These are the skills you need to sharpen!
“It was the best of times it was the worst of times,” wrote Charles Dickens in his work “A Tale of Two Cities.”
Dickens was writing about the French Revolution which was over two hundred years ago, but those words could apply to the world in 2022 which is in a challenging space. Every day in the West, commentators warn us of increasing energy prices, impending recession and worldwide social upheaval. The news is ‘doom and gloom.’ As always, we can pull the duvet over our heads and hope to survive the storm, or we can view the scene as a window of opportunity.
One thing is clear, if we are to do more than simply survive, if we are to thrive, we must support our clients. To do that, we must be flexible in our thinking.
This is when we show up and apply what I call “Diversity Thinking”
We are all aware of “Diversity & Inclusion” in the workplace.

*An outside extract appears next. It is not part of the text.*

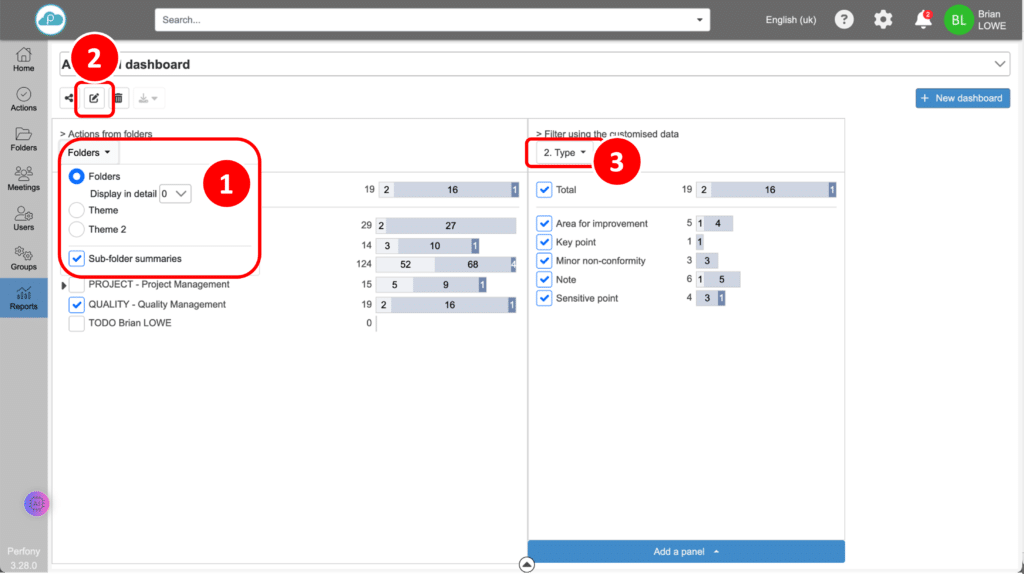The width and height of the screenshot is (1024, 574).
Task: Uncheck the Sub-folder summaries checkbox
Action: pos(77,258)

We usually take diversity to mean ‘different’ from the mainstream. The implication being the person or persons are a member of a minority grouping. Inclusion then becomes a moral & ethical request prior to the realisation that embracing diversity may also mean embracing unique experiences and skills.

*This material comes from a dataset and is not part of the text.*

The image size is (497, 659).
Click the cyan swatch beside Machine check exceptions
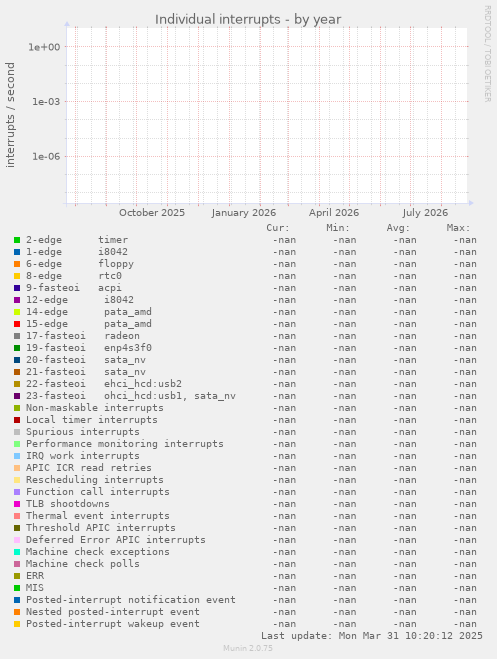[x=17, y=552]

Even if they are not consciously aware of the traits I am discussing, anyone who is part of a minority grouping implicitly understands the need for Diversity thinking, it’s how they have survived and, if they have managed to, how they’ve thrived.

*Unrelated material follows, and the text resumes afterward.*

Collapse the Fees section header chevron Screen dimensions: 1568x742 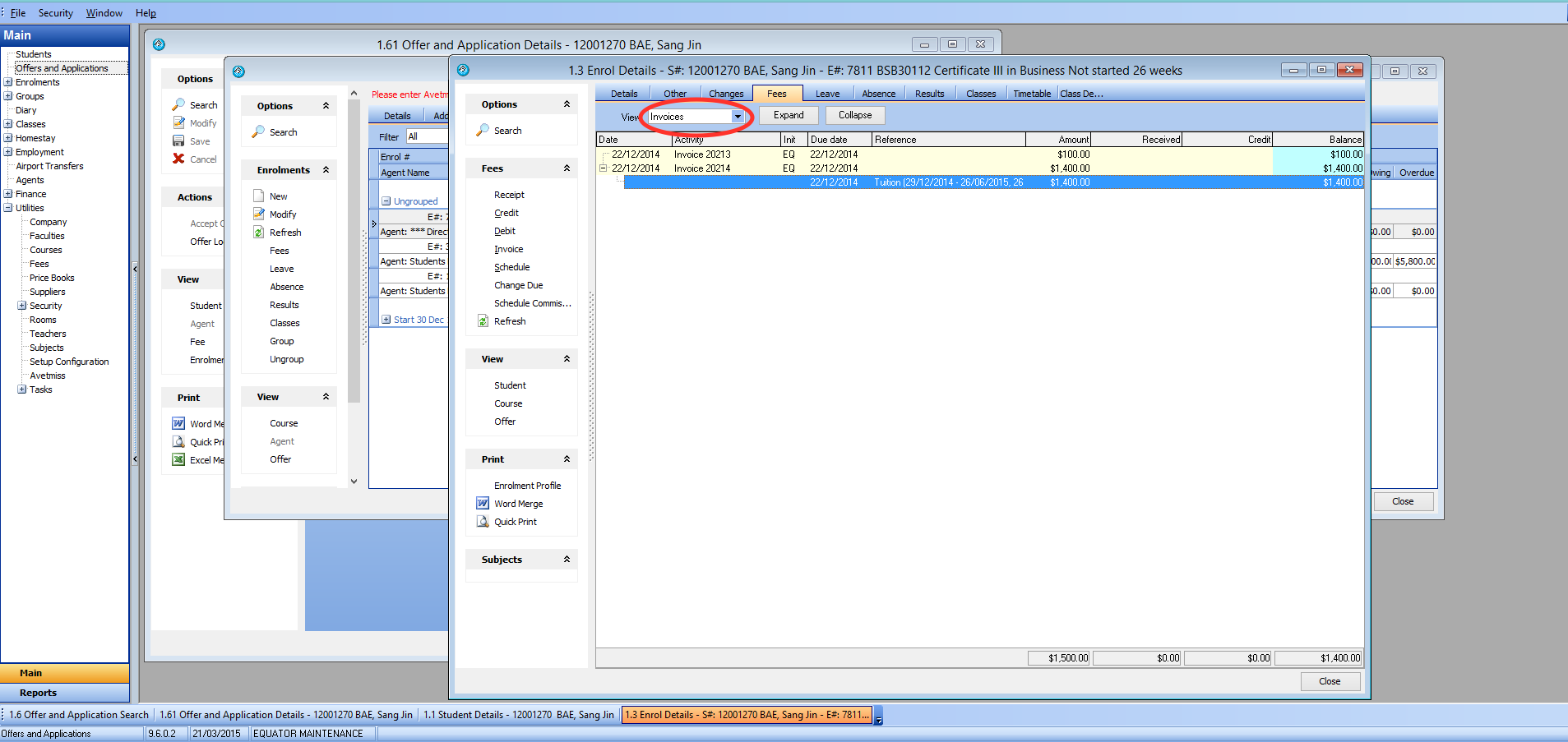click(567, 168)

There are seven core traits of Diversity Thinkers.
Survival & Resilience
Diversity thinkers have figured out a way to survive but, they also understand the need to go a step further and develop Resilience. Resilience is not just about refusing to quit, it’s knowing when to keep banging away and when to alter course, when to try another way. Diversity Thinkers know there’s always another way.
There’s a wonderful scene in the movie Apollo 13 when the controller in Houston played by Ed Harris insists “failure is not an option” and demands the team think differently to come up with a solution. As we know, that’s exactly what happened.
Make Your Difference Count
Diversity thinkers know how to use their difference to make a difference. Diversity thinkers don’t blend into the background, they own their uniqueness and celebrate it by making a difference to their environment and the people they serve.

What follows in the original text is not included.